The trailer for Alita: Battle Angel was one of the most intriguing of last year. One of Margaret Keane's big eyes girls had materialized, from all accounts, and morphed into an ass-kicking cyborg. Alita appeared to be Ghost in the Shell for a new generation. The movie itself, however, is another experience. As popcorn fare, it really works. Alita lives up to her superhero name and it's fun watching director Robert Rodriguez's signature slo-mo sequences in a cyber environment. There's just little we haven't seen before. When cornered, Alita: Battle Angel retreats to formulaic safety, refusing to strive for greatness.
Yukito Kishiro's source manga, titled Battle Angel Alita in the States, is the kind of franchise material co-writer/producer James Cameron gravitates towards. Set in post-apocalyptic 2563, the hero is a female cyborg brought to life through motion capture technology. Cameron always wanted to direct, but his many Avatars took priority. Despite his fingerprints, Alita is not a Cameron film. It could've used his passion.
While Alita looks plenty cool most of the time with its robotic heroine and cast of Oscar winners (Christoph Waltz, Jennifer Connelly, Mahershala Ali), its weak storytelling is hard to ignore. Cameron co-wrote the script and his talent for writing strong female characters comes through, but everyone else is a caricature of some kind. Scenes feel rushed, dialogue is mailed in, and things resolve themselves predictably. Alita: Battle Angel isn't winning any awards for creative vision, but it does have other redeeming qualities.
Rosa Salazar is the big reason to see this movie. Her motion capture performance behind the title hero instantly makes her one the best, if not the best, CGI characters ever envisioned. Alita is a leap forward for the technology (and perhaps a glimpse of what Cameron's Avatar sequels will look like). Those big eyes are gimmicky but they really work. Alita may be a brain wrapped inside a metal body, but she's just as human as the rest of us. Somewhere, Frankenstein and Pinocchio are nodding their heads in approval.
Unfortunately, for Salazar, she's stuck in a tonally strange, sci-fi sports movie that underutilizes her greatness. Alita, a rare 300-year-old cyborg, is rescued from the scrapyard by Dr. Dyson Ido (Waltz), a robot specialist who reassembles and names her after his deceased daughter. Alita doesn't remember her past, but soon has visions that suggest she wasn't some ordinary machine. Soon she's taking out cyborg assassins, falling in love, dreaming of the sky city of Zalem, and competing in a futuristic battle royale called Motorball.

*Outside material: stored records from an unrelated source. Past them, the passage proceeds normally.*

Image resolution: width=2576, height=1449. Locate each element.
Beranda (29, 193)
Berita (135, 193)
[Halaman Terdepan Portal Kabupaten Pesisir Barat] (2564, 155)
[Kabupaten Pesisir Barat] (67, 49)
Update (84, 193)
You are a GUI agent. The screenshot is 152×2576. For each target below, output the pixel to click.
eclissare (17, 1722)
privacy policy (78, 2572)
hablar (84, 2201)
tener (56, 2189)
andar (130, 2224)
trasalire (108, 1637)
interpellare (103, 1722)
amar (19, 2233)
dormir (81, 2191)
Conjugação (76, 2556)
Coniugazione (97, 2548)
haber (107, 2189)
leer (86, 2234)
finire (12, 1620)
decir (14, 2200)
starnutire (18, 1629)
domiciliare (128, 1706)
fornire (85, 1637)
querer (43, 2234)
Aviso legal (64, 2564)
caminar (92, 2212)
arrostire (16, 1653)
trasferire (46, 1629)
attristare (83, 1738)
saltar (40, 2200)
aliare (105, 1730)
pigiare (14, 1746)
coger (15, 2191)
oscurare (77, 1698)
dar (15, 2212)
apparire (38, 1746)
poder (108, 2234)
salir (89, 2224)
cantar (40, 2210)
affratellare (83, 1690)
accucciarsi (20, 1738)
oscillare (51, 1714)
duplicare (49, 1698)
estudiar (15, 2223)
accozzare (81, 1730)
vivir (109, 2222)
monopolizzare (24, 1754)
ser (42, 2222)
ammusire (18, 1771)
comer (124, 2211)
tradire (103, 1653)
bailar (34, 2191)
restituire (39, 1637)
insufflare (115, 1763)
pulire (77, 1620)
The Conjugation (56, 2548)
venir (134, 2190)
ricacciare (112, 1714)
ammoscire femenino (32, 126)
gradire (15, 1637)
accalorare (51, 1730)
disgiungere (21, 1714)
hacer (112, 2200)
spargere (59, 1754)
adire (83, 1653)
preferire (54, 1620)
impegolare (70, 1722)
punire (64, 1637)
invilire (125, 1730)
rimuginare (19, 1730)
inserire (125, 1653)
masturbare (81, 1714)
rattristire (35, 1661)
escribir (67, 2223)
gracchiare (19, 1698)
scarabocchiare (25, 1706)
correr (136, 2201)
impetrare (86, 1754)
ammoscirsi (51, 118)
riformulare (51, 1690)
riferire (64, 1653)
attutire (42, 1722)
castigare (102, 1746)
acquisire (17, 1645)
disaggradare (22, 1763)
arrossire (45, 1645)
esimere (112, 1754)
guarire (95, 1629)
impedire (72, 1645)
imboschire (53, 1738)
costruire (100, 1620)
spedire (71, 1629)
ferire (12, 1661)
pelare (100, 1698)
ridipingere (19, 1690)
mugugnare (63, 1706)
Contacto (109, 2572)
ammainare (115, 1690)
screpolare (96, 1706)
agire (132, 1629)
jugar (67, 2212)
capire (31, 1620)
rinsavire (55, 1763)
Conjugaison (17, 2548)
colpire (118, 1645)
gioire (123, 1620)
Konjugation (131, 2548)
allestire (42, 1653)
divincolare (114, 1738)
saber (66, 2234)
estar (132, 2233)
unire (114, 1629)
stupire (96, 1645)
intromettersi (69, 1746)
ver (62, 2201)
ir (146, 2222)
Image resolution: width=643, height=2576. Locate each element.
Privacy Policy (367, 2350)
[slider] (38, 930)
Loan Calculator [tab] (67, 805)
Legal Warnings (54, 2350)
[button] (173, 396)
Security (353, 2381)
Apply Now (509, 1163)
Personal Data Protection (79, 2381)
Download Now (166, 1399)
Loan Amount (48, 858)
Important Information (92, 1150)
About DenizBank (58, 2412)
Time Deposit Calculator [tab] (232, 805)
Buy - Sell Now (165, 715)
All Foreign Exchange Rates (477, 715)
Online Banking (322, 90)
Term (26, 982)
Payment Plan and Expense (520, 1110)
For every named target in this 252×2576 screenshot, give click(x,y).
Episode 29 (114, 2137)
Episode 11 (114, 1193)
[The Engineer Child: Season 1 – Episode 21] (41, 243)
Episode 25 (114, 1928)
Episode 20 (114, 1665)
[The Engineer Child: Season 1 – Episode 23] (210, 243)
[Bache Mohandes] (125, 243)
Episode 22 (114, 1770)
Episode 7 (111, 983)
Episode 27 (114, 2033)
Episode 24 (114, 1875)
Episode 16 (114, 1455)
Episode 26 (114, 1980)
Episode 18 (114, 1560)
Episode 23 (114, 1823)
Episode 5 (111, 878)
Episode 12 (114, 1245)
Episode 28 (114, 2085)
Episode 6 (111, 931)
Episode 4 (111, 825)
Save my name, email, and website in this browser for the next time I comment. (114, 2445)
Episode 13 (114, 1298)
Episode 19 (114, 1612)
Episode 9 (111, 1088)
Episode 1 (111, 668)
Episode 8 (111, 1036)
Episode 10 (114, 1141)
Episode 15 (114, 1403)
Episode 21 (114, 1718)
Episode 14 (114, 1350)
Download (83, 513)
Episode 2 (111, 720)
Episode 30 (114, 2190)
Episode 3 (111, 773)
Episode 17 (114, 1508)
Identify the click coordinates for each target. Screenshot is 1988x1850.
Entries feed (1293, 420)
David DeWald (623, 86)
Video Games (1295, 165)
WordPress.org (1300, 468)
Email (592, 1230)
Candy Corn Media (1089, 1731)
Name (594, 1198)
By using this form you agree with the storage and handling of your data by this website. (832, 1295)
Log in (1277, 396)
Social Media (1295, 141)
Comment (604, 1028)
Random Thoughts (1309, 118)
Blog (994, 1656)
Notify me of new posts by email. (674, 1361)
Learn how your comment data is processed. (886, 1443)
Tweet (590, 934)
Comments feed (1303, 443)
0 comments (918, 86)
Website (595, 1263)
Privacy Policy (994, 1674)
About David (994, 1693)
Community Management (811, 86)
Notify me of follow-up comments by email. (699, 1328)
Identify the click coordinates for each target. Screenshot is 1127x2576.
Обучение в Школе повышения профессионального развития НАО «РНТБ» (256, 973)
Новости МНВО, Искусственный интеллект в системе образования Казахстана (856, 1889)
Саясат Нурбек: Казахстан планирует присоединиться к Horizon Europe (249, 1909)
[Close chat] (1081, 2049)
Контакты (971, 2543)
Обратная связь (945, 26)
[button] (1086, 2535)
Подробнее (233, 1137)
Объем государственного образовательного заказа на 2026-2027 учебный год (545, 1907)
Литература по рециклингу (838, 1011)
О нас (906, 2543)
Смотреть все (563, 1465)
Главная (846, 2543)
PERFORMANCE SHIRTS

The many plot threads are not expertly woven and Alita fails to find much emotional resonance. The movie succeeds in flipping usual genre conventions as Alita risks herself to rescue the dude she loves. But their connection is mostly forced and kind of a head-scratcher. Doesn't this cyborg have more to worry about than romance? The movie spends other precious scenes mired in exposition explaining what happened to the world we knew. None of it elevates the genre.
In fact, most of Alita: Battle Angel is just plain weird. Ed Skrein plays the stretched face canvass on a villainous assassin-borg named Zapan. He appears to be an homage to Peter Weller in RoboCop, but he looks like something hellish and unfinished. Jackie Earle Haley plays another evil monstrosity that seems ill-designed for handing out beatings. All the cyborg stuff is weird to experience. Heads pop off bodies and are attached to new ones. Death hovers over everyone like a storm cloud. The world of Alita is full of excitement, yet everything seems familiar. It's a weird trip, but one devoid of any true invention.
Cameron and Rodriguez, as evidenced by the film's ending, are hoping Alita: Battle Angel is the first of many Alita movies. It's too bad they didn't concentrate on making one great one to begin with. All the pieces for success are there. But their film lacks the kind of creative risk that makes for great sci-fi. Big eyes can only take you so far.